- [Consigne]
Poursuivez l'extrait consacré au « droit à décider » en Catalogne à la suite de sa dernière phrase.

- [Extrait]
----------

Le second est celui du «droit à décider», un récit dont même les détracteurs du référendum reconnaissent qu’il est hégémonique en Catalogne. Souvenons-nous que le même Tribunal constitutionnel – qui a suspendu aujourd’hui la Loi sur le référendum du Parlament – considérait dans son jugement du 25 mars 2014 que cette formule «exprimait une aspiration politique susceptible d’être définie dans le cadre de la Constitution» et qu’elle pourrait être utile pour aborder les problèmes «qui découlent de la volonté d’une partie de l’Etat de modifier son statut juridique».

----------

- [Données fournies]
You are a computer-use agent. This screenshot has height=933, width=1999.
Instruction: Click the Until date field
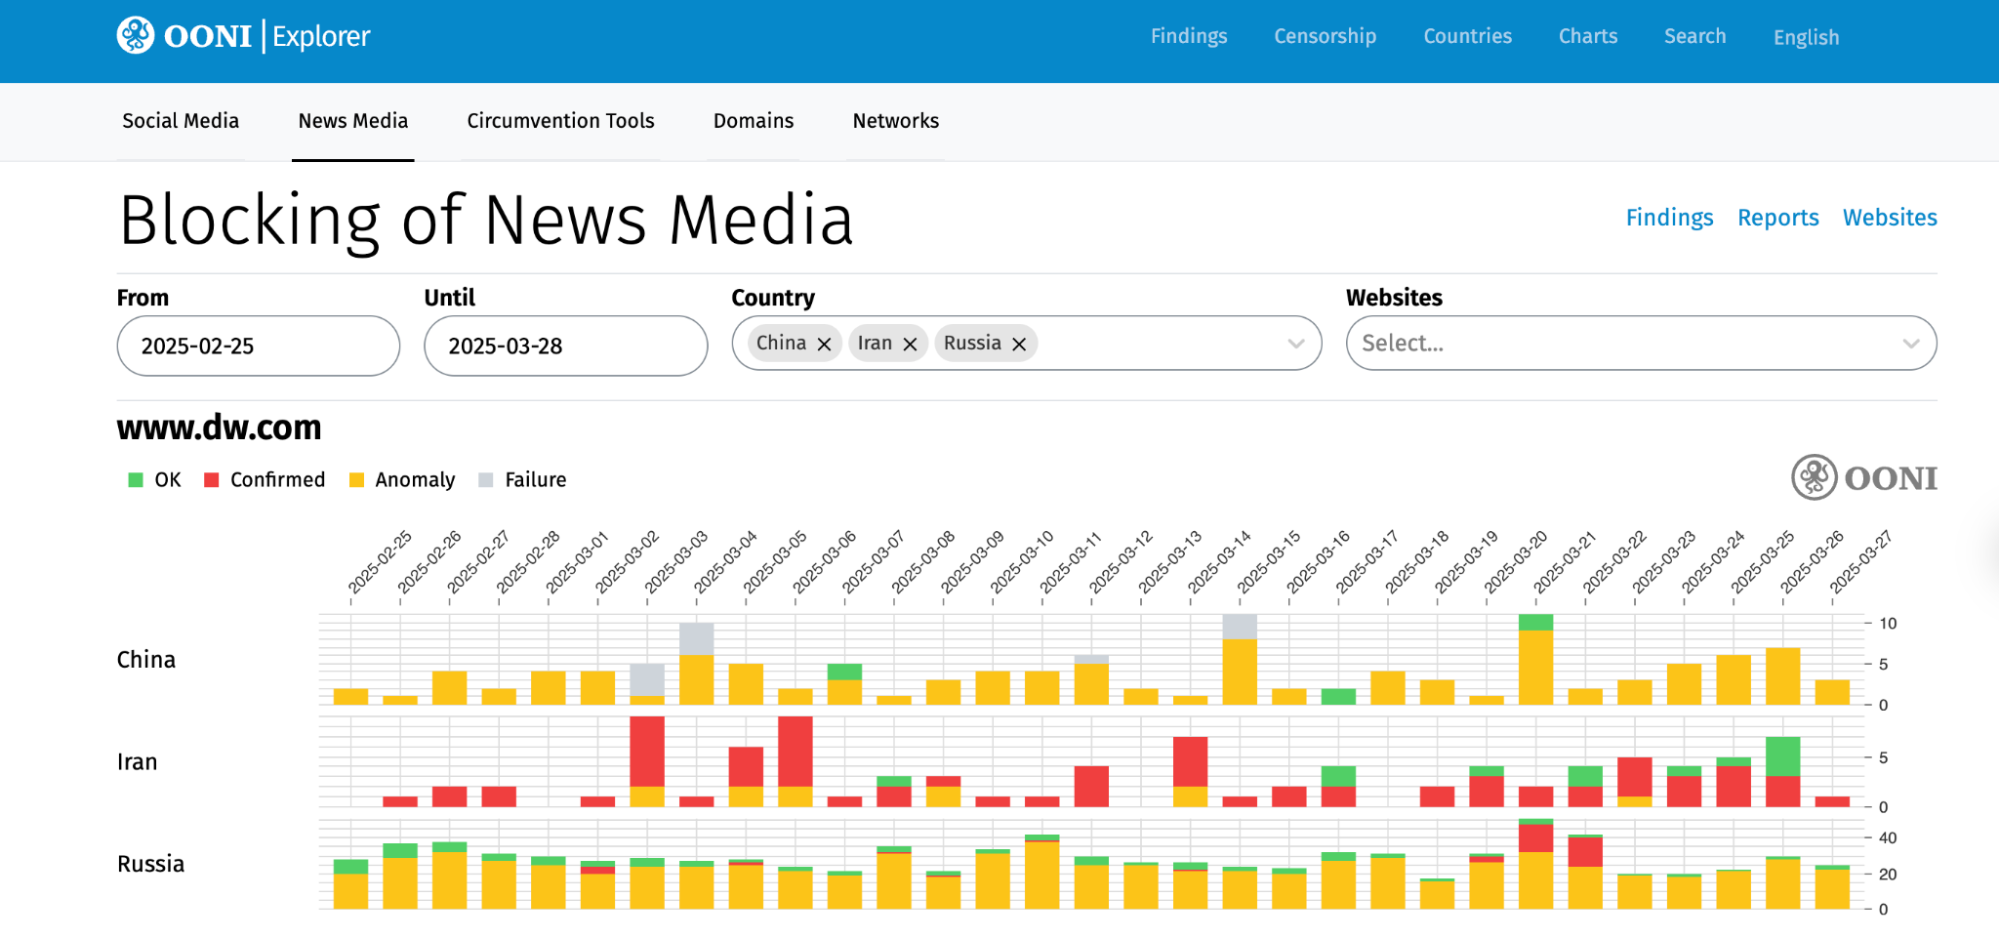(x=565, y=346)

----------

- [Réponse ci-dessous]
• Qu’ont donc fait depuis lors le PP et le PSOE [5] pour tenir compte de cette porte ouverte pour aboutir à un accord avec la majorité du Parlament catalan? Rien. Pire encore, ils ne sont toujours pas disposés à chercher une voie légale pour tenir un référendum négocié. Pour cette raison, face à cette porte fermée, le référendum du 1er octobre dispose de toute la légitimité nécessaire pour se dérouler au regard de la jurisprudence internationale ayant trait à des cas similaires. La reconnaissance internationale du résultat dépendra du degré de participation qui aura lieu ce jour-là [le 1er octobre] et c’est sans aucun doute le défi de la dizaine de jours qui restent face aux obstacles de l’Etat.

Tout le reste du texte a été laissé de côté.